Disk Utility RAID Controls on Your MacBook - dummies

Disk Utility RAID Controls on Your MacBook

By Mark L. Chambers

RAID, Redundant Array of Independent/Inexpensive Disks, is actually what it says. In English, a RAID set is a group of multiple separate disks, working together as a team. You can set up a RAID array on your MacBook. RAID can

  • Improve the speed of your system

  • Help prevent disk errors from compromising or corrupting your data

The RAID controls within Disk Utility are shown here. (Note that the Disk Utility toolbar is turned on as well, just to show you what it looks like.)

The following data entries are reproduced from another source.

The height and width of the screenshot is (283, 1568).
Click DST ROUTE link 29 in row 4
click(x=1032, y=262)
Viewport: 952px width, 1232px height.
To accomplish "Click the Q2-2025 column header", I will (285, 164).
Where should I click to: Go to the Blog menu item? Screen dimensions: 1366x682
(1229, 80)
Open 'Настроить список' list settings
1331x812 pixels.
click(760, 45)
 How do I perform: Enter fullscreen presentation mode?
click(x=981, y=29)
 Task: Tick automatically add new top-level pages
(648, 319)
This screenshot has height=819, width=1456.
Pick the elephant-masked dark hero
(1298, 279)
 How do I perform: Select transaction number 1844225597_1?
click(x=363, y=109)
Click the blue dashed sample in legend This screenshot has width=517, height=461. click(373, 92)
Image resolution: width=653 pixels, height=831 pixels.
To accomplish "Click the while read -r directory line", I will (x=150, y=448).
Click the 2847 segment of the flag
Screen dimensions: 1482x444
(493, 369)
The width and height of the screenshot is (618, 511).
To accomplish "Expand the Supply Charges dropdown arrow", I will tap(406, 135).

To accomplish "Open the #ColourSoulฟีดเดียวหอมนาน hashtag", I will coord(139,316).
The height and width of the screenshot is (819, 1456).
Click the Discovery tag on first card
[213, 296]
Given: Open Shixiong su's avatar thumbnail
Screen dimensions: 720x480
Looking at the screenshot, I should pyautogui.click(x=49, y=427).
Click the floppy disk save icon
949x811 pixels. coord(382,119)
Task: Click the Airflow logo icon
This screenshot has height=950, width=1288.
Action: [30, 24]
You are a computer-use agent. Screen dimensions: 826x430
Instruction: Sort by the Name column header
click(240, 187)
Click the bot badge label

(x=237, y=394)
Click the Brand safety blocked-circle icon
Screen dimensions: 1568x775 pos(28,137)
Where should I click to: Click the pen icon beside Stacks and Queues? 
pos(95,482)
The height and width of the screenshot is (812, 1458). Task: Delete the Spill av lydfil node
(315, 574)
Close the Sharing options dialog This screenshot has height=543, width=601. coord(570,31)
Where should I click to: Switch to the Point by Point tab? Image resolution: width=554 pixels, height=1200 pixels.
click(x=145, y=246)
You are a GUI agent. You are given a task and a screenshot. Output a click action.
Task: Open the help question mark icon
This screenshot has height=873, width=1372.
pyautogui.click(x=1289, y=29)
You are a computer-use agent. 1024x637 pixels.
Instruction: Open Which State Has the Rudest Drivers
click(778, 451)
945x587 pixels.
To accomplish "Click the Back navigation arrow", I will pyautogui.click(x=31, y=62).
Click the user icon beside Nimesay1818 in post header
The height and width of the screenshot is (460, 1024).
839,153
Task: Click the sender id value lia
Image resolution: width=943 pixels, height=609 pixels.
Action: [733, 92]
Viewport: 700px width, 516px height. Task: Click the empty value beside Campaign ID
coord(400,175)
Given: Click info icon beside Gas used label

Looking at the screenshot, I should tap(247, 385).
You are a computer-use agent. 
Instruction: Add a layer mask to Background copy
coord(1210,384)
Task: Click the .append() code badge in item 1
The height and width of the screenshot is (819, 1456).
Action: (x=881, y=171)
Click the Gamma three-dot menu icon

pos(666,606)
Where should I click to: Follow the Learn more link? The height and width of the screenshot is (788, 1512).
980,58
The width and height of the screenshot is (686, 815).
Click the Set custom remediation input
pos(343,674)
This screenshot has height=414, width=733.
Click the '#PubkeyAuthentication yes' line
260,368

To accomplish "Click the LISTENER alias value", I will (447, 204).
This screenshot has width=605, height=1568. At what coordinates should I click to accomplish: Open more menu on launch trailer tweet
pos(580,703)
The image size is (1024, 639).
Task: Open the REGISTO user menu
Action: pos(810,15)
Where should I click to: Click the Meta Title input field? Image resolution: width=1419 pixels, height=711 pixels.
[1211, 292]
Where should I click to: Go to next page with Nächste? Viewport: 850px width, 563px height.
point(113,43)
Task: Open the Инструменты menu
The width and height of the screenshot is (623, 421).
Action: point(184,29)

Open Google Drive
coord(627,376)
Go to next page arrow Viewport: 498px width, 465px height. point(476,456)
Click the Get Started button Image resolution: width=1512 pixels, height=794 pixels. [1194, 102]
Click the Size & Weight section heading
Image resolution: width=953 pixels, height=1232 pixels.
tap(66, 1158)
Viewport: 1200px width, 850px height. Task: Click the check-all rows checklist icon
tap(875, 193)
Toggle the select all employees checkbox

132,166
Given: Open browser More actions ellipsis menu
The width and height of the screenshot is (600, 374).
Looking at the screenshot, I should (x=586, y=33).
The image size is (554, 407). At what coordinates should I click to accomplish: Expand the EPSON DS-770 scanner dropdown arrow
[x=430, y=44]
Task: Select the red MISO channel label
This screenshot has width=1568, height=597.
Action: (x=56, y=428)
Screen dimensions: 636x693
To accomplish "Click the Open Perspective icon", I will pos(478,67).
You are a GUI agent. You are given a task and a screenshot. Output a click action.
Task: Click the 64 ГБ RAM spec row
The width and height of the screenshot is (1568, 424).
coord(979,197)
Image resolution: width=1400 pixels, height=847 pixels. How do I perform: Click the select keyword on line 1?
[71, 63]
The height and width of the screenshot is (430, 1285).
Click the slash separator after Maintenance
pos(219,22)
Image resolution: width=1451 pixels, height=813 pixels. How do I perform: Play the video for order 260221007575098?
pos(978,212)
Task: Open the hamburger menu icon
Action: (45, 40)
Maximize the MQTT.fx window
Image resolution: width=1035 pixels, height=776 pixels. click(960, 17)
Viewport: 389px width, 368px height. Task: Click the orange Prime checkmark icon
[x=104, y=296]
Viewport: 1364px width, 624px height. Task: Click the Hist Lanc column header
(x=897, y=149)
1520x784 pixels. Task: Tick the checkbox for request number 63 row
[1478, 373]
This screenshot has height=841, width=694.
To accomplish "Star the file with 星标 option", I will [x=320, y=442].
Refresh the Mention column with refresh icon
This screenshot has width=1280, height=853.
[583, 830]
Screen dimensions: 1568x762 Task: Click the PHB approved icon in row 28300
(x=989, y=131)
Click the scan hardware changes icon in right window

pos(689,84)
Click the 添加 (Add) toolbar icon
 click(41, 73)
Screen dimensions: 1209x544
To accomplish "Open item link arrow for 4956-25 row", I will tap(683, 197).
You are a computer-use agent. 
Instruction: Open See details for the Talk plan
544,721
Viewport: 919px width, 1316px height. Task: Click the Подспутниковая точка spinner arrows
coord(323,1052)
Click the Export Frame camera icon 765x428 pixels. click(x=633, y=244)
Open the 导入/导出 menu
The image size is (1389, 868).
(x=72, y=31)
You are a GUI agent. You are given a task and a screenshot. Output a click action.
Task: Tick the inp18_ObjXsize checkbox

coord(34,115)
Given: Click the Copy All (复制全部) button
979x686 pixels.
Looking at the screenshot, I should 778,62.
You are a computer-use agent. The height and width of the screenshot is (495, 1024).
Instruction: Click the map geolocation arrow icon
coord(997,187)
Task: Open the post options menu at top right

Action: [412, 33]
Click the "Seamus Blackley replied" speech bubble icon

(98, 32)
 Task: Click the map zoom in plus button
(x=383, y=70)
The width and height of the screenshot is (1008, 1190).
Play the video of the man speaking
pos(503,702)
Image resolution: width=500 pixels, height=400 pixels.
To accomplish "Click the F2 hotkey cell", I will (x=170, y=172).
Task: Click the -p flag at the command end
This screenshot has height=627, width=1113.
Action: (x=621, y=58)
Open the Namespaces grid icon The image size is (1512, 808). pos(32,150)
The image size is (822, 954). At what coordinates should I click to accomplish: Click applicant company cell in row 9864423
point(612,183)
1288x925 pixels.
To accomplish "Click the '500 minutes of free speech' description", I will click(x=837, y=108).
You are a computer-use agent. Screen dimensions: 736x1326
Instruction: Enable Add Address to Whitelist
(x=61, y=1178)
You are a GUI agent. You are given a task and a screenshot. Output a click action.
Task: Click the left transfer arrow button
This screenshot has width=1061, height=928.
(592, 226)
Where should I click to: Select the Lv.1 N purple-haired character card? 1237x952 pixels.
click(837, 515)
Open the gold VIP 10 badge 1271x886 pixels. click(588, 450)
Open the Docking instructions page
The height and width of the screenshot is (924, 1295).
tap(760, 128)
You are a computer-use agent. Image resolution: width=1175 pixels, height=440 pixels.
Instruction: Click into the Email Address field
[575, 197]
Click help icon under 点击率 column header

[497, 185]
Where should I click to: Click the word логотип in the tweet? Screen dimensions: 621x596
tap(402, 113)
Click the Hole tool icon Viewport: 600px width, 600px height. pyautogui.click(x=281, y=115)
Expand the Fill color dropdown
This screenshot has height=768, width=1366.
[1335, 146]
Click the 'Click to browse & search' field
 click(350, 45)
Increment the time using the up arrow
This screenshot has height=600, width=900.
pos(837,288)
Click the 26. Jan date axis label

You need at least two additional hard drives on your system besides the start-up disk, which you shouldn’t use in a RAID set.


To set up a RAID array in Mac OS X, follow these steps:

  1. From the RAID tab of Disk Utility, click and drag the disks from the list at the left to the Disk box at the right.

  2. Click the RAID Type pop-up menu to specify the type of RAID that you need.

    • Striped RAID Set: Choosing this can speed up your hard drive performance by splitting data between multiple disks.

    • Concatenated RAID Set: Choosing this allows several volumes (or even multiple disks) to appear as one volume within Lion.

    • Mirrored RAID Set: Choosing this increases the reliability of your storage by creating a mirror backup of that data across multiple disks.

  3. Click in the RAID Set Name field and type the name for your RAID set.

  4. From the Volume Format pop-up menu, choose a format for the volumes.

    Always use Mac OS Extended or Mac OS Extended (Journaled) from the Volume Format list unless you have a specific reason to use the MS-DOS File System (for compatibility with PCs running Windows). Journaling helps reduce the amount of disk fragmentation and also helps speed up your hard drive’s performance.